Page text>
Here’s how motherhood happened to me. I was in my 40s, living with a man who had a delightful son, one of the best people I know. But my partner, now my husband, wanted another child. I feel obligated to mention this because people who don’t assume I’m a grandmother often assume I wanted my “own” baby. They said as much to my face, so lord knows what they said behind my back.
But the man who would become my second husband desired a child, so I made a child happen. That’s our dynamic. He writes checks; I make things happen. As noted, I have money of my own, but he out-earns me by a factor of 10-to-1 and he talks a good socialist game on Twitter, so our arrangement seems only fair.
It took me a while, though, to make a baby happen. It took six years, which I found daunting. With each passing year, the refrain in my head changed: I was going to be 59 at the bat mitzvah, then 60 at the bat mitzvah, then 61 at the bat mitzvah . . .

Work instructions>
1 - List every age the motherhood essay says the narrator expected to be at the bat mitzvah.
2 - Put the lines of the records from the line with "Task: Open the function dropdown for lastname" up to and including the line with "Action: [551, 9]" into a JSON list of strings, one string per line, with blank lines skipped. Leave the pictures out.
The records that follow have no connection to the motherhood essay.

Data to use>
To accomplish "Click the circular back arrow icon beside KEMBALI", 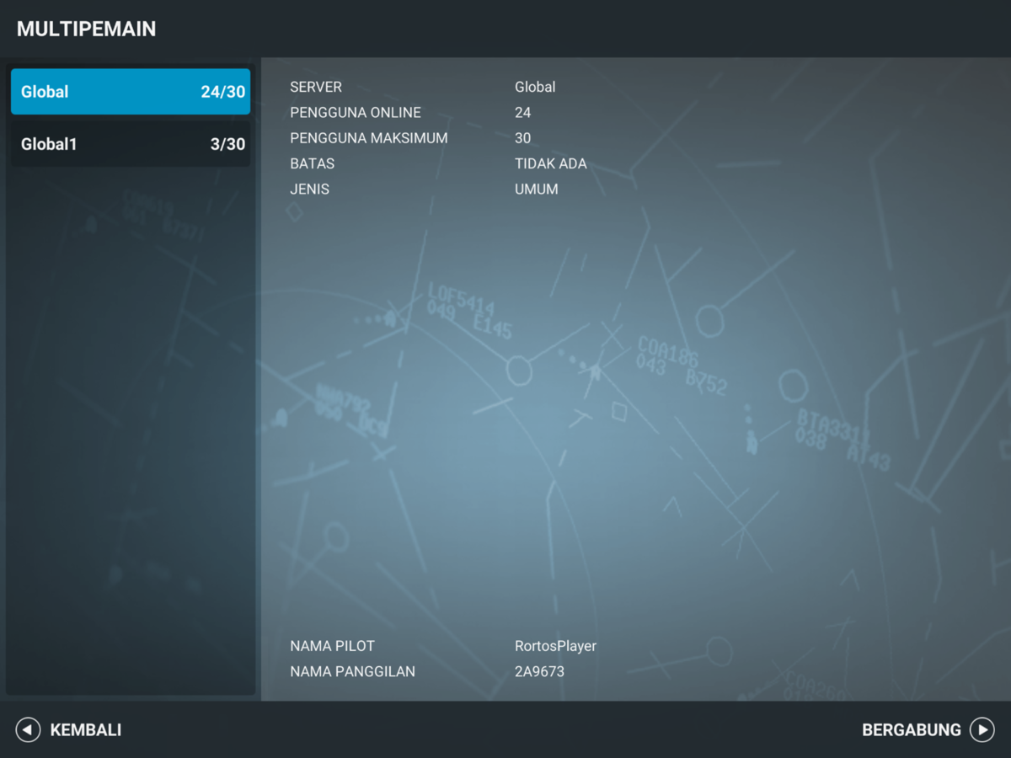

* * *

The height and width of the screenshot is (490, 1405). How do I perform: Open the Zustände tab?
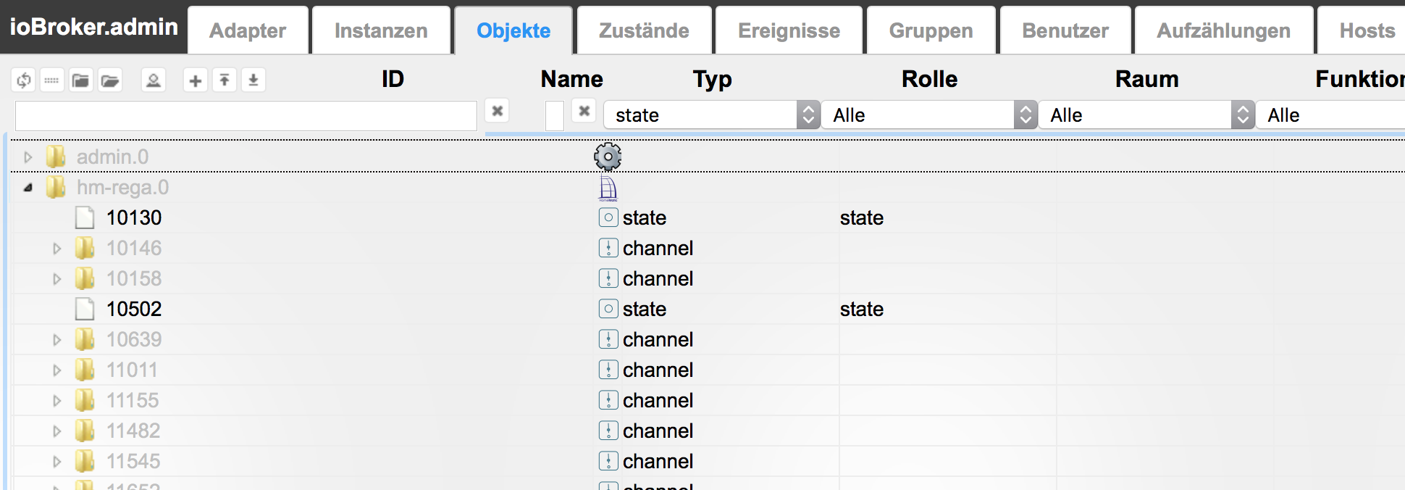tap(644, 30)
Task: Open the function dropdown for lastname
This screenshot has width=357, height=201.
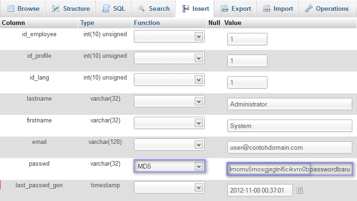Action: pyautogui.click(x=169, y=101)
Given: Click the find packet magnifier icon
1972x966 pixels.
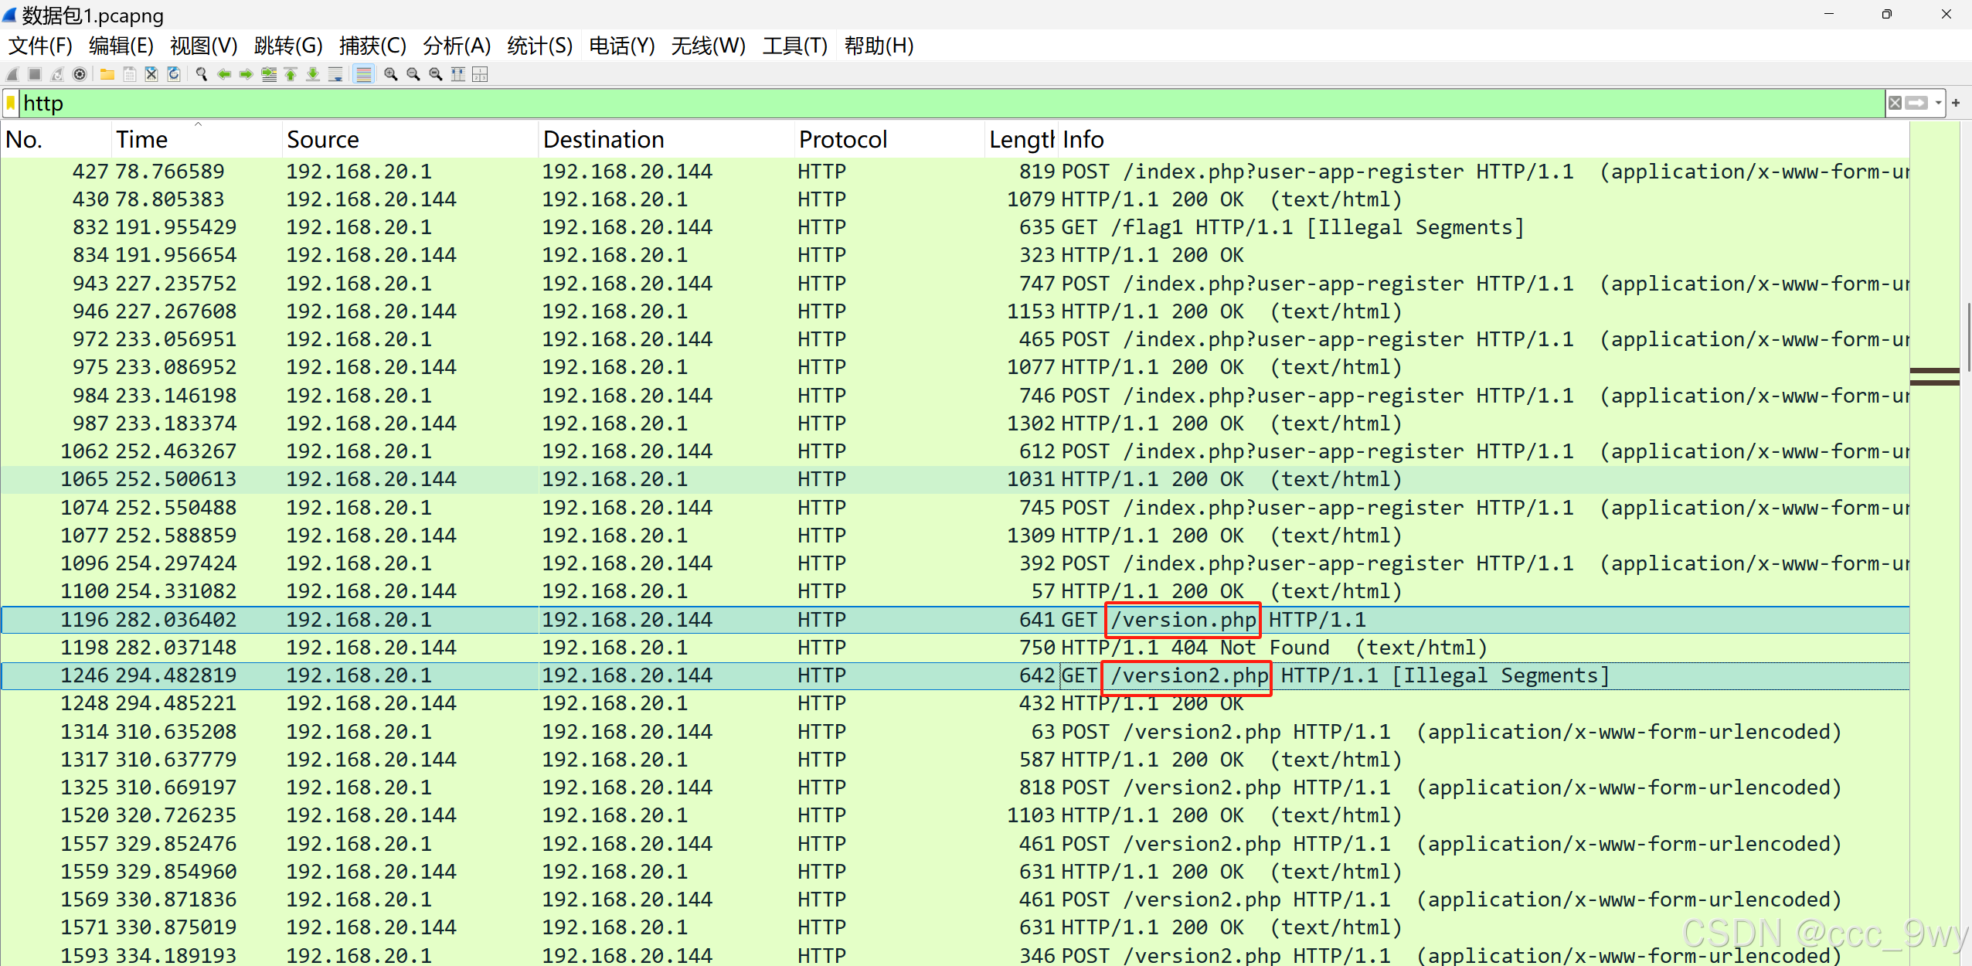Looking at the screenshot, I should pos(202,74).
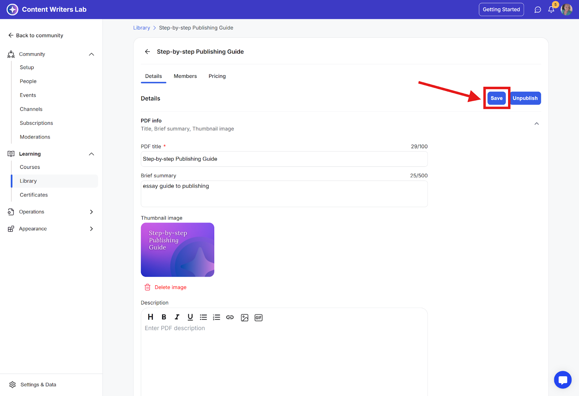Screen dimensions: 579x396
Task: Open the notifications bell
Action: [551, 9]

Answers below>
1 - 59, 60, 61

2 -
[
  "Task: Open the function dropdown for lastname",
  "This screenshot has width=357, height=201.",
  "Action: pyautogui.click(x=169, y=101)",
  "Given: Click the find packet magnifier icon",
  "1972x966 pixels.",
  "Looking at the screenshot, I should pos(202,74).",
  "Screen dimensions: 579x396",
  "Task: Open the notifications bell",
  "Action: [551, 9]"
]